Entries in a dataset
= = = =
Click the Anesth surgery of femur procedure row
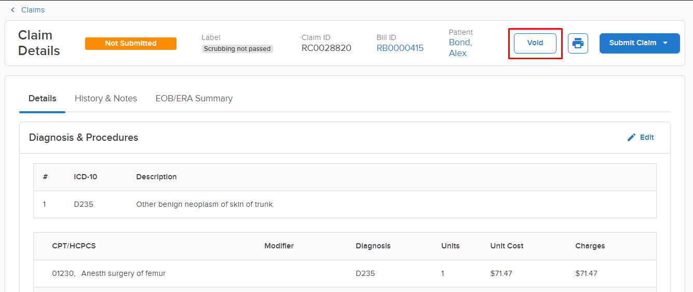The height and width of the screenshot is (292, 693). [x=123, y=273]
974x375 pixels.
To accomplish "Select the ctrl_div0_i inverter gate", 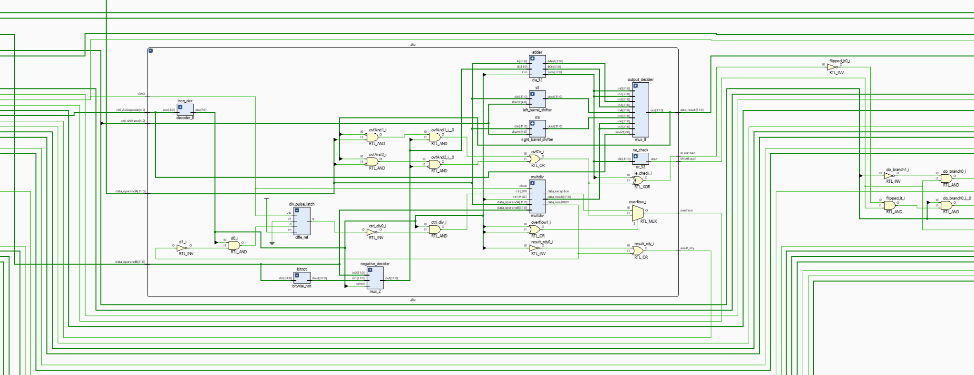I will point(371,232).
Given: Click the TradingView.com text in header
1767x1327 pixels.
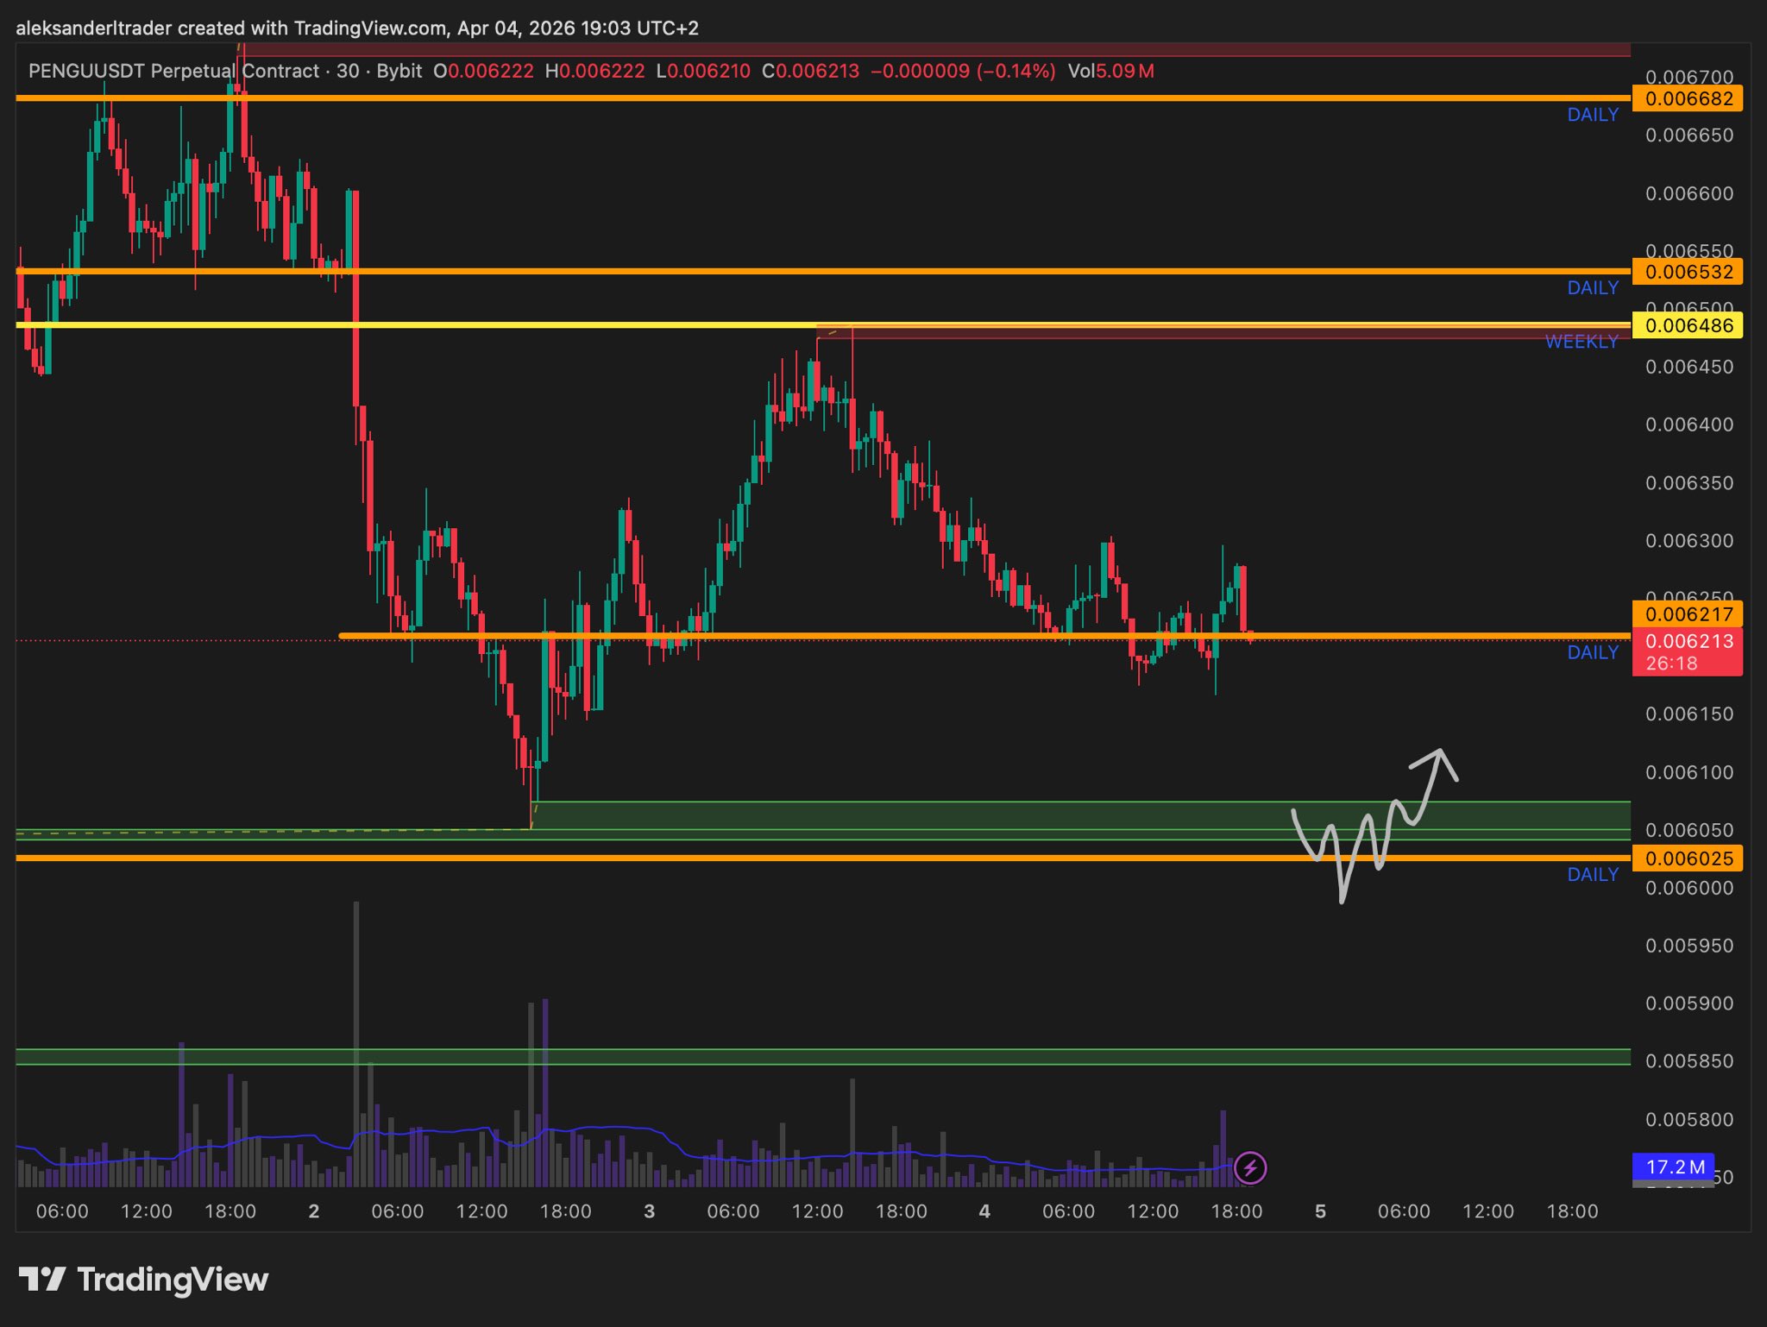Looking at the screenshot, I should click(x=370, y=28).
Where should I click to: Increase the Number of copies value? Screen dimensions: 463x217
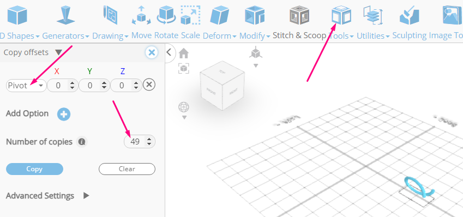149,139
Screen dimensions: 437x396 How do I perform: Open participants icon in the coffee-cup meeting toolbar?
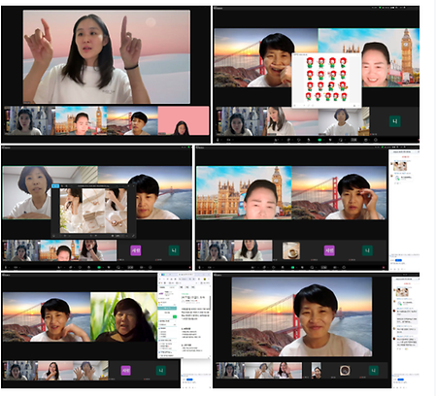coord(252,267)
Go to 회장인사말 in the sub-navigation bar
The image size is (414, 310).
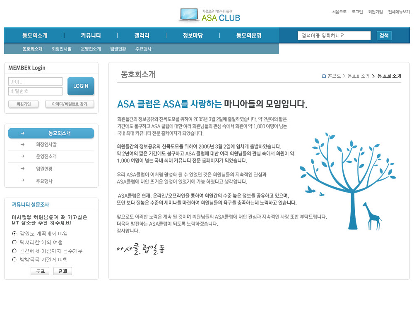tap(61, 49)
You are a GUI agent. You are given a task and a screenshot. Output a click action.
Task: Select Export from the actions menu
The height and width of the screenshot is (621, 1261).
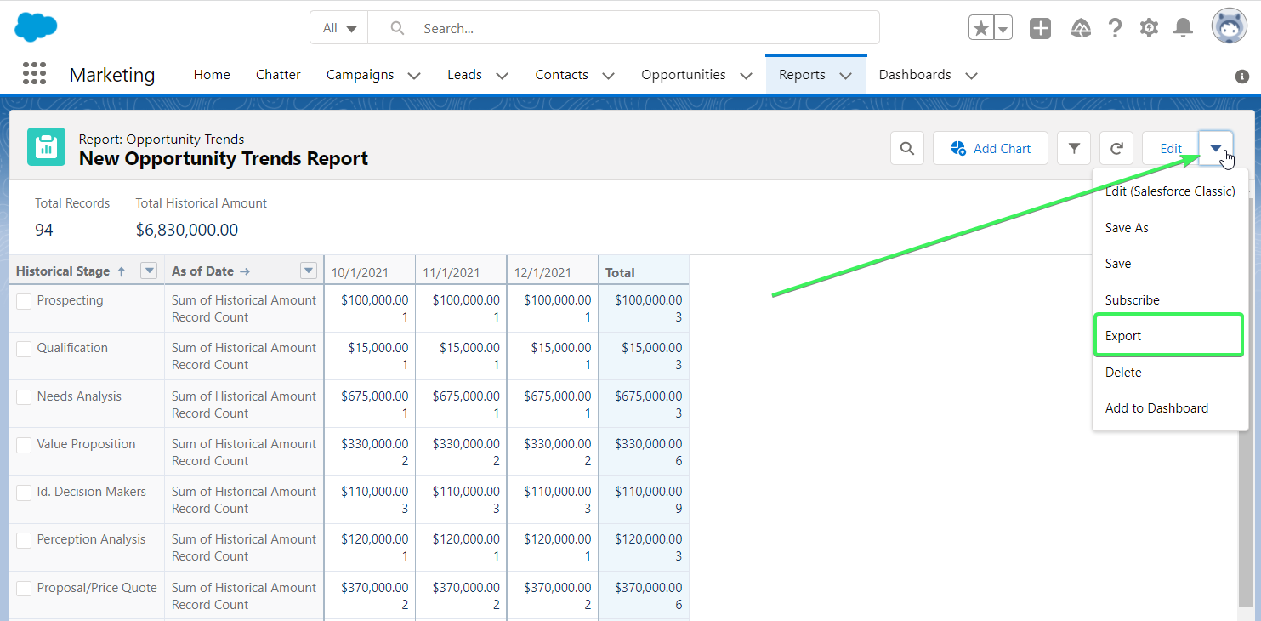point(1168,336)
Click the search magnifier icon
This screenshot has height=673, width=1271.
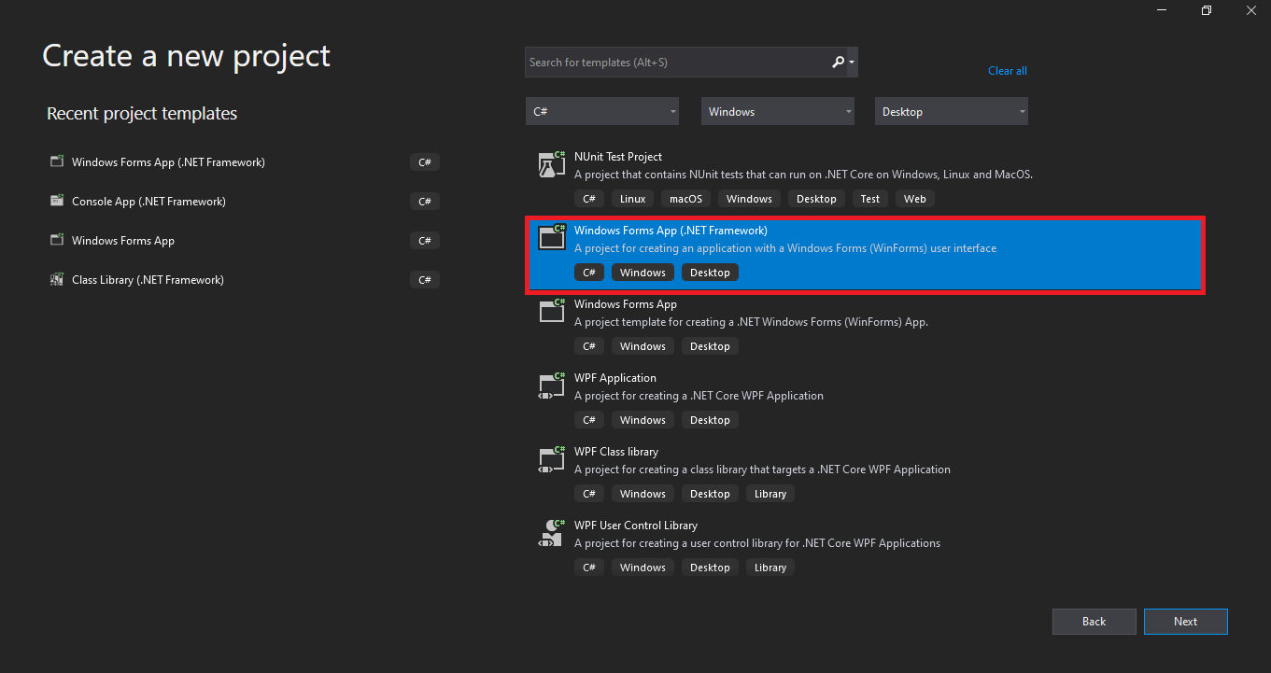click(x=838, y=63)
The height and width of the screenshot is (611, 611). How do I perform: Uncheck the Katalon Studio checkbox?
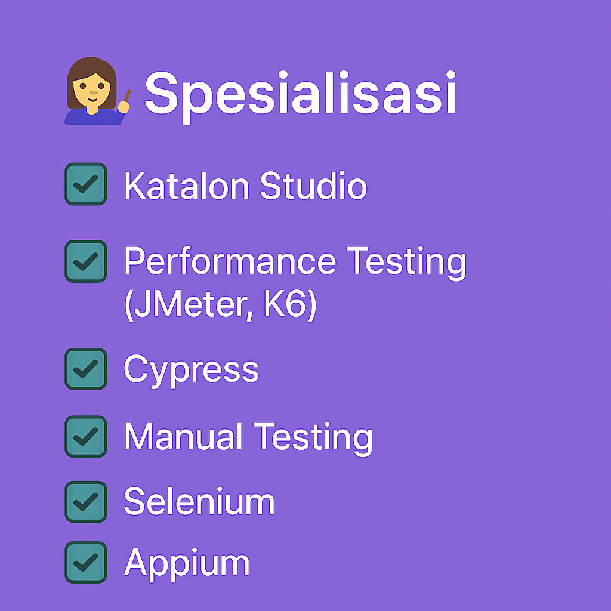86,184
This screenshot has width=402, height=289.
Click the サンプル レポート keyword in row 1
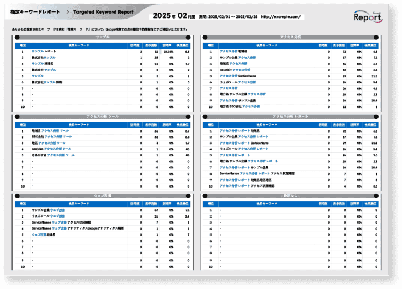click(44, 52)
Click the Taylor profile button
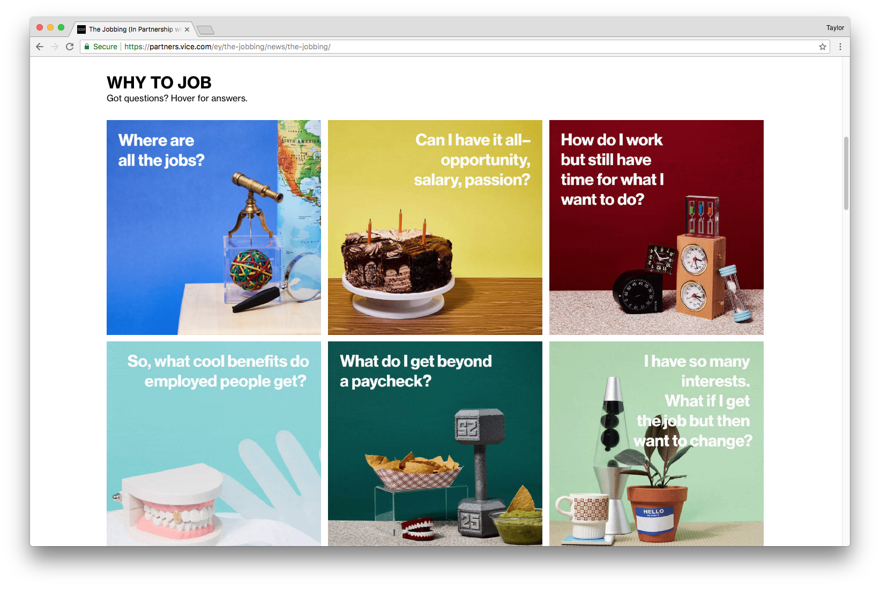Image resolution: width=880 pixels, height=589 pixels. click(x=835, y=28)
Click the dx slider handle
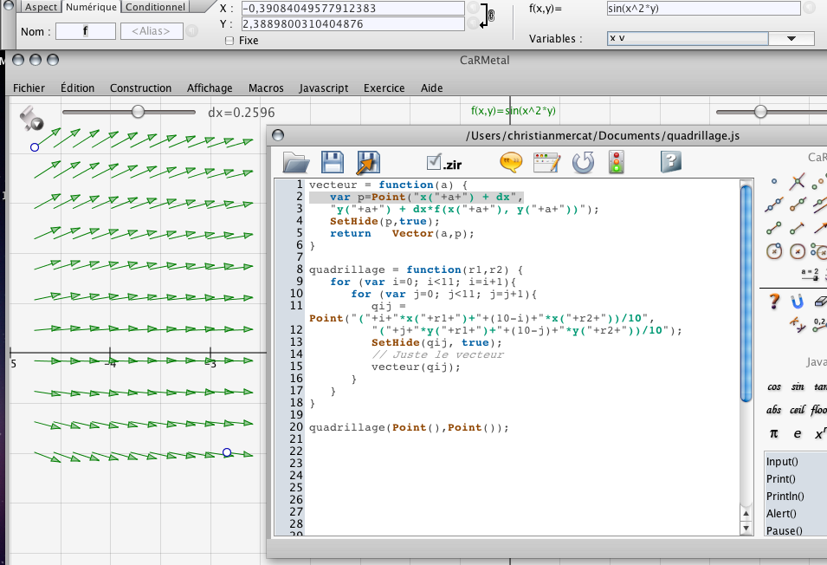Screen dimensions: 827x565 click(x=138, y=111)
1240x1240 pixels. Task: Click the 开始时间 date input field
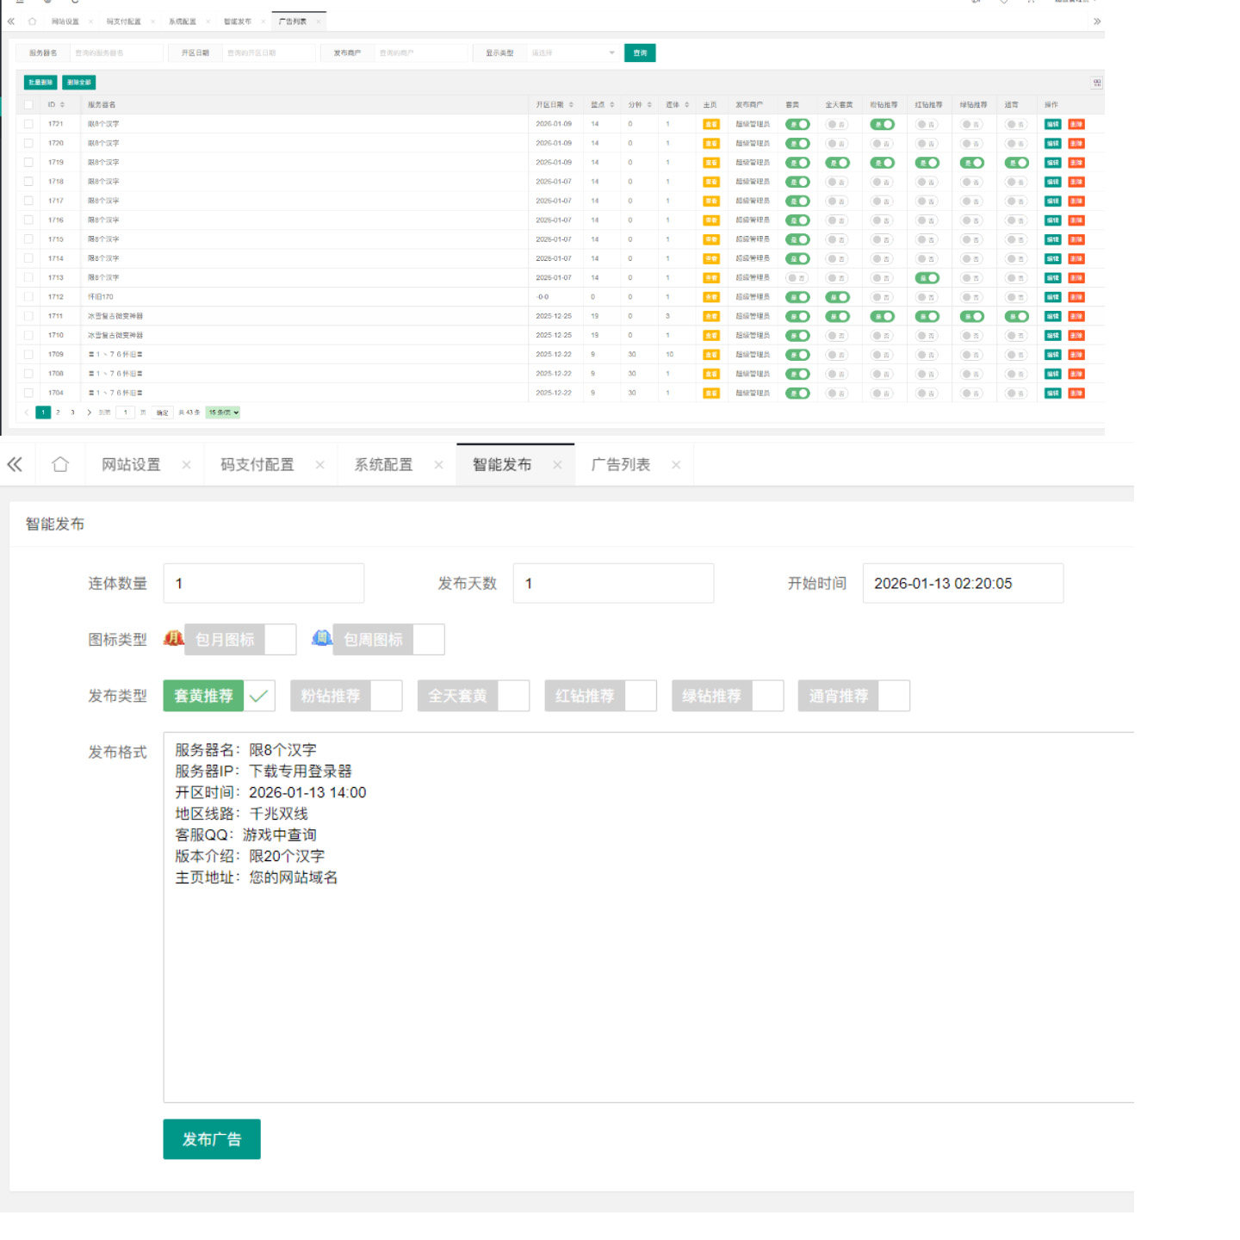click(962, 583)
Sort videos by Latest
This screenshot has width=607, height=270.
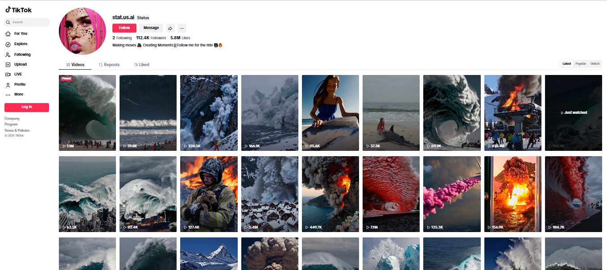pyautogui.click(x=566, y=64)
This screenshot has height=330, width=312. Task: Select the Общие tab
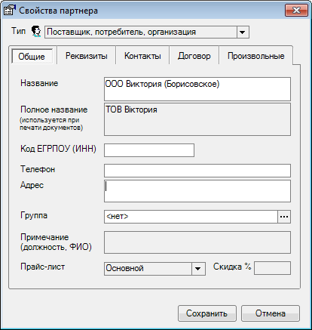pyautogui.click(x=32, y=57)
= = = =
The problem
Format the entries from the line with "Click the search magnifier icon" through the end of the entries as a two-column CSV with the headers instruction and click_point, one row per entry, each value in a single quoted field with line breaks turned into spaces. Leave out the pictures.

Response for this exercise
instruction,click_point
"Click the search magnifier icon This screenshot has height=673, width=1271.","click(x=838, y=63)"
"The height and width of the screenshot is (611, 611). How do I perform: Uncheck the Katalon Studio checkbox?","86,184"
"This screenshot has width=402, height=289. Click the サンプル レポート keyword in row 1","click(44, 52)"
"Click the Taylor profile button","Image resolution: width=880 pixels, height=589 pixels. click(x=835, y=28)"
"Click the dx slider handle","Screen dimensions: 827x565 click(x=138, y=111)"
"1240x1240 pixels. Task: Click the 开始时间 date input field","click(962, 583)"
"Sort videos by Latest This screenshot has width=607, height=270.","pyautogui.click(x=566, y=64)"
"This screenshot has height=330, width=312. Task: Select the Общие tab","pyautogui.click(x=32, y=57)"